To accomplish this, we will define some Entity Resolution (ER) rules that will allow us to draw relationships between users we believe belong to the same underlying community. We will then use the Weakly Connected Components (WCC) algorithm to resolve the communities. And lastly, we will label all users in communities that include flagged accounts as fraud risks.
The technical resources to reproduce this analysis and the analysis in all other parts of this series are contained in this GitHub repository, which includes an iPython notebook and link to the dataset.
Entity Resolution (ER) Business Rules
We will now apply Entity Resolution (ER) to resolve groups of individuals behind sets of user accounts. For this analysis, we will use some pretty straightforward ER business logic. If either of the two below conditions are true, we will resolve two user accounts by linking them together with a new relationship type.
- One user sent money to another user that shares the same credit card
- Two users share a card or device connected to less than or equal to 10 total accounts, and those two users also share at least two other identifiers of type credit card, device, or IP address
You could switch out or add different rules to the above — these are just examples. In a real-world scenario these business rules would pass by SMEs and possibly be backed by further supervised machine learning on manually labeled data. More advanced techniques for this type of ER are possible in graph, and we describe them in this white paper and this blog.
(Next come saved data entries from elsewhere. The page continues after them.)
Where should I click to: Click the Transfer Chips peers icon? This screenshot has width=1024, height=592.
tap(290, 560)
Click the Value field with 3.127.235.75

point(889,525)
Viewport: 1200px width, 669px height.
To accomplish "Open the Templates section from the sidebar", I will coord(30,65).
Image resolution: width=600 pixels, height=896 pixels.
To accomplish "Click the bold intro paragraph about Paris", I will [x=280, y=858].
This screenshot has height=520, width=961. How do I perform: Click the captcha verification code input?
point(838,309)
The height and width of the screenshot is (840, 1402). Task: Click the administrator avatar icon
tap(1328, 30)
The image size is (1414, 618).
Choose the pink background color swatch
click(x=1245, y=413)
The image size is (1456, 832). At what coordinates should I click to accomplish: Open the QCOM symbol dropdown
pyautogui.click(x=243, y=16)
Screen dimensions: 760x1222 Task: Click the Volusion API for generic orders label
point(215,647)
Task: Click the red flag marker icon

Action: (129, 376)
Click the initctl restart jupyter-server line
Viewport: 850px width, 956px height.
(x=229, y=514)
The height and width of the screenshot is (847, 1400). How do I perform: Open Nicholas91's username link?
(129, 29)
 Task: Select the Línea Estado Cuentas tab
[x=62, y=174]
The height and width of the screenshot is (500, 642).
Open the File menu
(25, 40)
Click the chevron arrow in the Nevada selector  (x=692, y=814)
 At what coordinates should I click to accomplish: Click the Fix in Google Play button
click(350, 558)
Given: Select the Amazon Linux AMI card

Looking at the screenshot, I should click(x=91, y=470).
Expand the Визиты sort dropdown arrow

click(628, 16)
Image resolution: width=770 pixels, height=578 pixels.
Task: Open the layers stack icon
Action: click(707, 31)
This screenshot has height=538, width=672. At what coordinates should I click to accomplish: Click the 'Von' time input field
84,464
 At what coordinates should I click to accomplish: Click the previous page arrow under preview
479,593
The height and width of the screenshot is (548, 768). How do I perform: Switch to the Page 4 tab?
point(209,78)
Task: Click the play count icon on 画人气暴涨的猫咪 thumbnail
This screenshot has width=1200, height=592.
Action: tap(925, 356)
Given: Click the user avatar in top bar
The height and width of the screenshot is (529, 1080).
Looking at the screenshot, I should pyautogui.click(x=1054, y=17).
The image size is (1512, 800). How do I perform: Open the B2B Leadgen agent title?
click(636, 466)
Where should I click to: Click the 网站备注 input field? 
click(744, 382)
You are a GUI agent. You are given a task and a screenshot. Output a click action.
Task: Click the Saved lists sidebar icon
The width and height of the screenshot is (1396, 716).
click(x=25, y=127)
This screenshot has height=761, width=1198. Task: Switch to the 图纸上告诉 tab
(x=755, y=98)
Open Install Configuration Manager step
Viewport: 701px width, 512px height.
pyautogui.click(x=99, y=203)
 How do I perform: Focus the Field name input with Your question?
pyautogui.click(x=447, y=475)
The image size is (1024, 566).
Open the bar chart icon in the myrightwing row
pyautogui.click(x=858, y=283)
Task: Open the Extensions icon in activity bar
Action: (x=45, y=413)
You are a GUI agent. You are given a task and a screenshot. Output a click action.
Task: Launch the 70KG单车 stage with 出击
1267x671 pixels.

For a P2P dataset, we do not necessarily want to label all senders/receivers of flagged user transactions as fraudulent, since some fraud schemes involve transactions with victims. Furthermore, additional identifiers such as IP may be inexact and cards + devices can be fraudulently controlled/used without the owner’s permission. Hence I used somewhat stringent rules that aligned with the patterns noted in part 1. We can apply the ER relationships with Cypher:
# P2P with shared card rule gds.run_cypher(''' MATCH (u1:User)-[r:P2P]->(u2) WITH u1, u2, count(r) AS cnt MATCH (u1)-[:HAS_CC]->(n)<-[:HAS_CC]-(u2) WITH u1, u2, count(DISTINCT n) AS cnt MERGE(u1)-[s:P2P_WITH_SHARED_CARD]->(u2) RETURN count(DISTINCT s) AS cnt ''') cnt 6240 # shared ids rule gds.run_cypher(''' MATCH (u1:User)-[:HAS_CC|USED]->(n)<-[:HAS_CC|USED]-(u2) WHERE n.degree <= 10 AND id(u1) < id(u2) WITH u1, u2, count(DISTINCT n) as cnt MATCH (u1)-[:HAS_CC|USED|HAS_IP]->(m)<-[:HAS_CC|USED|HAS_IP]-(u2) WITH u1, u2, count(DISTINCT m) as cnt WHERE cnt > 2 MERGE(u1)-[s:SHARED_IDS]->(u2) RETURN count(DISTINCT s) ''') count(DISTINCT s) 5316
Using Weakly Connected Components (WCC) to Resolve Communities
Weakly Connected Components (WCC) is a practical and highly scalable community detection algorithm. It is also deterministic and very explainable. It defines a community simply as a set of nodes connected by a subset of relationship types in the graph. This makes WCC a good choice for formal community assignment in production fraud detection settings.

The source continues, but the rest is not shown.